The picturesque north Indian state of Rajasthan will boast of yet another attraction on December 10. The historic Madhavendra Palace, Nahargarh Fort, Jaipur is to be the locale of a sculpture park that displays contemporary works of sculpture by leading Indian and international artists. The lineup for 2017 includes names like Arman, Huma Bhabha, Stephen Cox, Anita Dube, Vibha Galhotra, Jitesh Kallal, Asim Waqif and Bharti Kher
What is planned as an annual fixture is the outcome of an unusual collaboration between the Rajasthan government and non-profit Saat Saath Arts. The exhibition is painstakingly curated by Peter Nagy, director of New Delhi-based Nature Morte, a well known contemporary art gallery and curatorial experiment. This correspondent spoke to Nagy in the run up to the exhibition about the conception of the exhibition, its significance for the public art movement in India and the future of the ambitious project. Excerpts:
How did you come to be associated with this project?
Peter Nagy: I worked on a large city-wide multi-disciplinary arts festival in Jaipur from 2000-2002, curating and organising contemporary art projects and exhibitions. At that time I thought it would be marvelous to put large sculptures into historic buildings, especially the monumental forts. So this idea has been gestating for about 15 years and is finally being realised now.
The Sculpture Park seems a really interesting experiment. How was it conceived?
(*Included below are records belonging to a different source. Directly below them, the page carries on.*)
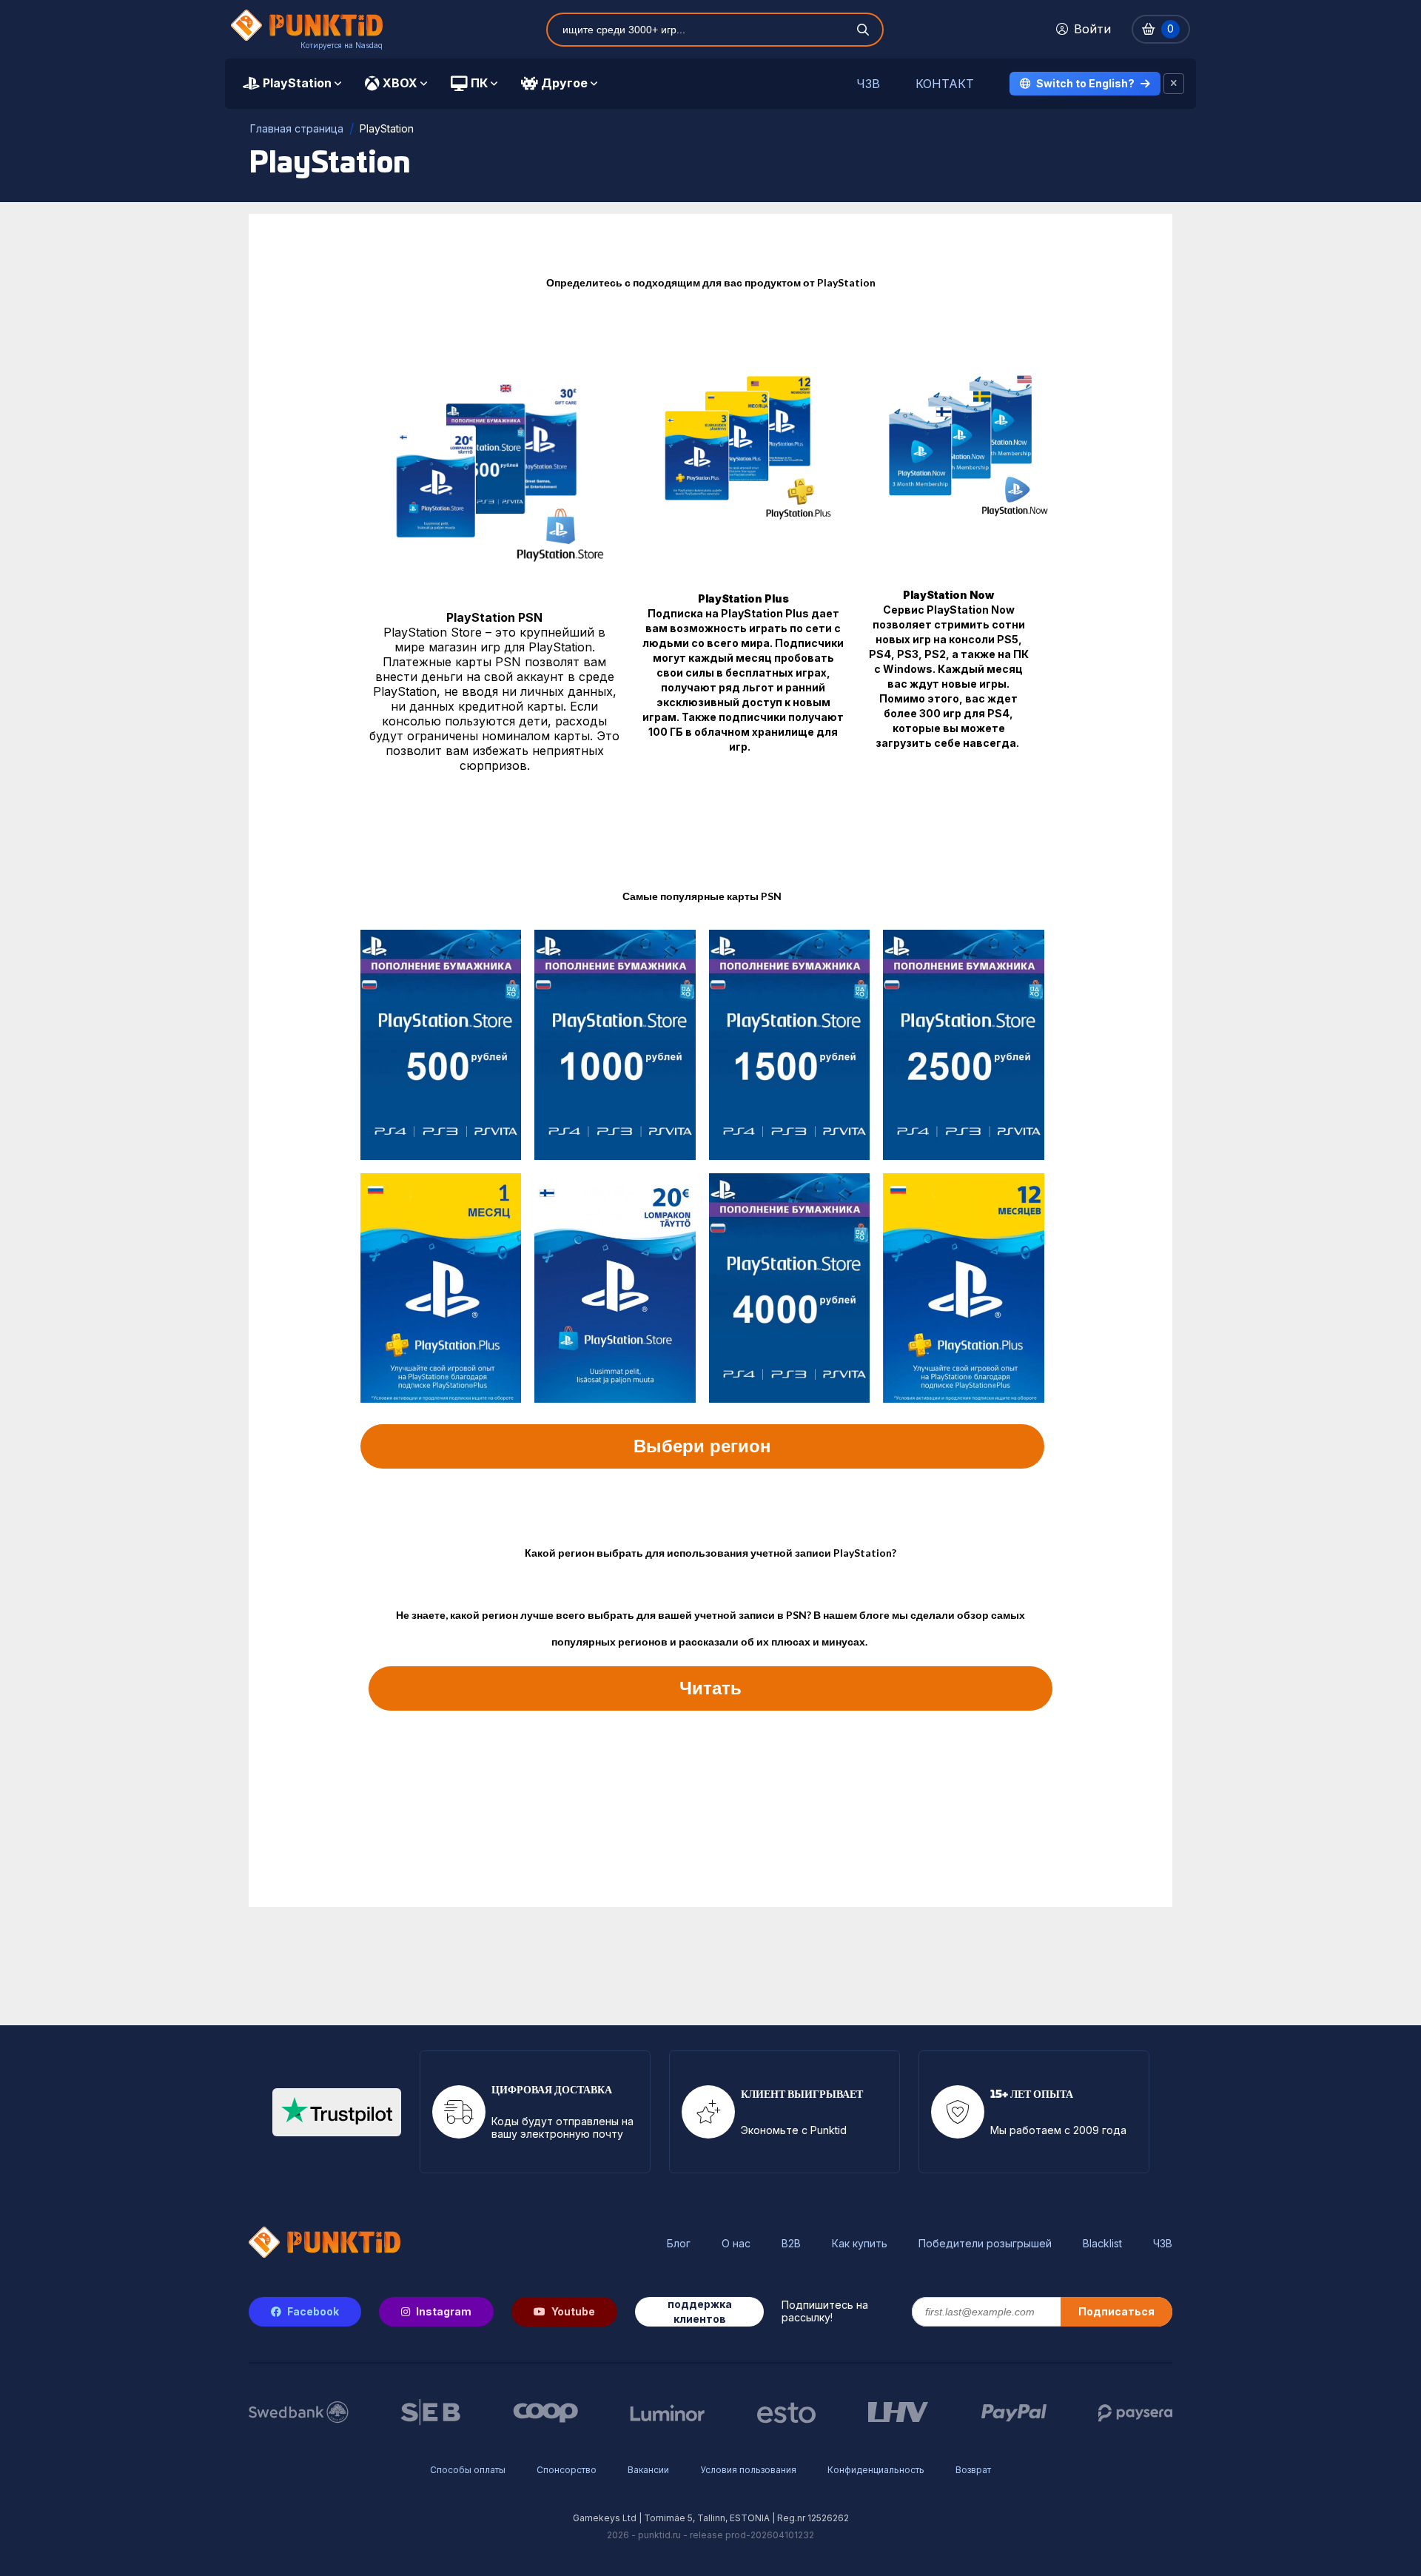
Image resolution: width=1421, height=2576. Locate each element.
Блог (679, 2244)
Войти (1092, 28)
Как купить (859, 2244)
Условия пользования (748, 2469)
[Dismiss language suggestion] (1173, 83)
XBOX (400, 83)
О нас (736, 2244)
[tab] (292, 83)
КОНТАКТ (945, 84)
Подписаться (1116, 2311)
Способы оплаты (467, 2469)
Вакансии (648, 2469)
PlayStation (297, 83)
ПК (479, 83)
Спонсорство (567, 2469)
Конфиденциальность (875, 2469)
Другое (564, 83)
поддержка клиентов (700, 2311)
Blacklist (1102, 2244)
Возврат (973, 2469)
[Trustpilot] (336, 2112)
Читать (710, 1688)
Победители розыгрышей (985, 2244)
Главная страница (296, 128)
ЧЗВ (868, 84)
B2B (791, 2244)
Peter Nagy: We have always been aware of the lack of public art venues in India as well as arts being a part of our living heritage. Aparajita Jain, founder and director of Saat Saath Arts and co-director of Nature Morte, and I have always been speaking about the need for venues, and she suggested the uses of heritage space in India for contemporary sculpture. We need public spaces for art, for contemporary art to be viewed by the masses and to use culture as a conduit for job creation, tourism and economic growth of areas.
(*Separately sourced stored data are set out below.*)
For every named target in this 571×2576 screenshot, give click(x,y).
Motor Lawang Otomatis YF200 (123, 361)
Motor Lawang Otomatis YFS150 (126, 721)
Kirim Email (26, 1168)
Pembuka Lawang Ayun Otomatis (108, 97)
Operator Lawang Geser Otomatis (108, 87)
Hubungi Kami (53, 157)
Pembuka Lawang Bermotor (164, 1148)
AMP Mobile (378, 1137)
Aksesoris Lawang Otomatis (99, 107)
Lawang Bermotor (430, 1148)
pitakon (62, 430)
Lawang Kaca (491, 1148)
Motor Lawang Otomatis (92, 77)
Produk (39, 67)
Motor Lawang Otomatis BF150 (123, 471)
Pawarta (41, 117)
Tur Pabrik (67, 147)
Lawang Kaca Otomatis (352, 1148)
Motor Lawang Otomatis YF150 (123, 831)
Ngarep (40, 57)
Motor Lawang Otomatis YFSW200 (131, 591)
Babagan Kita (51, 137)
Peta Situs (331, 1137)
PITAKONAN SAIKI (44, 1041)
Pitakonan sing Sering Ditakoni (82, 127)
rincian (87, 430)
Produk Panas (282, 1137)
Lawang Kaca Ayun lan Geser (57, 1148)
How do you see it evolving in the future?
Peter Nagy: I don't know if we can see many more Sculpture Parks in India in the near future. The logistics and challenges are just too great for many more to spring up quickly. But we do hope that this endeavor will create more opportunities for collaborations between the public and private sectors for cultural projects.
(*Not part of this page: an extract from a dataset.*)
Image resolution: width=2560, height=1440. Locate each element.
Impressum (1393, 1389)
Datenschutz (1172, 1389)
Do you think other historical sites could be locales for such galleries?
Peter Nagy: Of course! We are seeing this as a model and it works well the Government of Rajasthan has said that they will make other historical properties available for cultural uses. The Sculpture Park at Madhavendra Palace will be an annual one, with a new exhibition opening every December. The next step would be to create permanent large-scale artworks in public sites around the state and look at other uses for other types of buildings.